Search code examples
cmultithreadingopenmprace-condition

openmp reduction does not provide the same answer as the sequential methodd


I am trying to parallelize a vector dot product program using OpenMP. The following code shows what I did.

#define N 1000000

float dotProduct = 0;
float vector1Host[N], vector2Host[N]; //each element in the vectors are initialized to a value between 1 and 2

#pragma omp parallel for private(i)  reduction(+:dotProduct)
        for (i = 0; i < N; i++)
                dotProduct += vector1Host[i] * vector2Host[i];

The answer I get here is slightly different than what I get when I do the multiplication sequentially. Further, when I remove the reduction(+:dotProduct) and calculate the multiplications of each item seperately and add them together later (sequentially) I get the same answer as the completely sequential method.

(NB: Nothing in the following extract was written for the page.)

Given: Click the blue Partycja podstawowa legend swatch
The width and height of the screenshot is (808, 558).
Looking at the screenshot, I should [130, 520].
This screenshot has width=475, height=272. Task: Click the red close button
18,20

float productComponents[N];

#pragma omp parallel for private(i)
     for (i = 0; i < N; i++)
            productComponents[i] += vector1Host[i] * vector2Host[i];

for (i=0; i<N; i++)
     dotProduct += productComponents[i];

The issue with this method is the performance. Please help me in finding the error in the first method, or an alternative method with good performance.

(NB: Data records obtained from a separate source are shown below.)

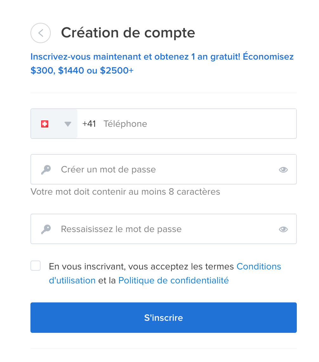Click key icon in Ressaisissez password field

coord(46,229)
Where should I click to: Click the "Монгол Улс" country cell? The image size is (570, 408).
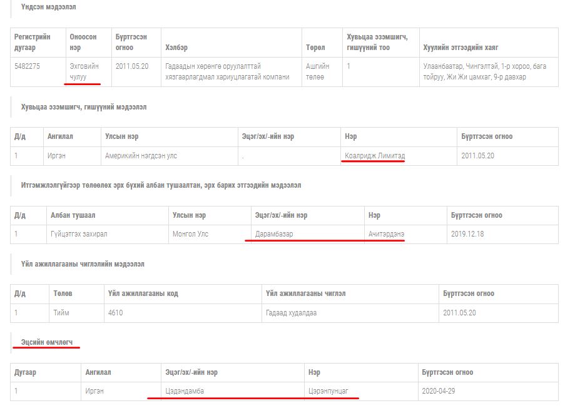[190, 234]
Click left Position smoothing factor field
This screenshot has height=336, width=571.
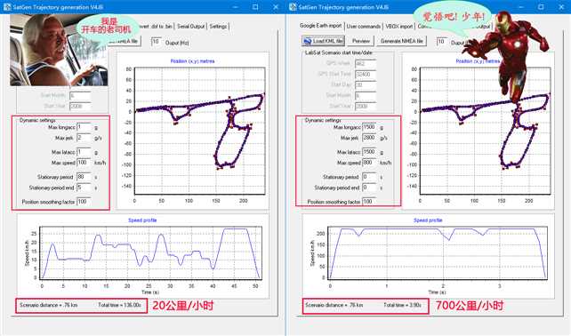tap(84, 202)
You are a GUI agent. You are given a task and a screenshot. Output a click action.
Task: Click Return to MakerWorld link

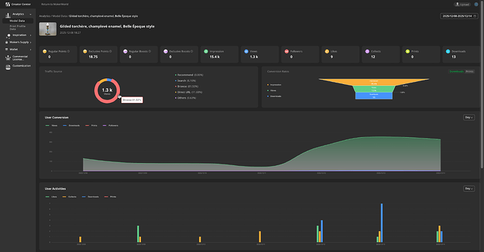[55, 4]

Update: I added the output from a sample run.

N=1000000: Ans=2251335.750000: Time(ms)=2.59163 //sequential
N=1000000: Ans=2251356.750000: Time(ms)=0.65846 //openmp


Solution

  • Floating point operations are not commutative. Therefore it is possible that your code is giving differing and possibly unpredictable results based on the order in which the floats are added to the accumulating variable.

    Openmp due to the nature of parallelising the code results in the additions being performed in an arbitrary order and thus causes slightly unpredictable value due to the above non commutative behaviour of floats.

    Either you need to accept this unpredictability or serialise the additions.

    The other option would be to use a fixed point library which was able to guarantee commutative addition, in which case the answer would be predictable regardless of the resulting order of the additions.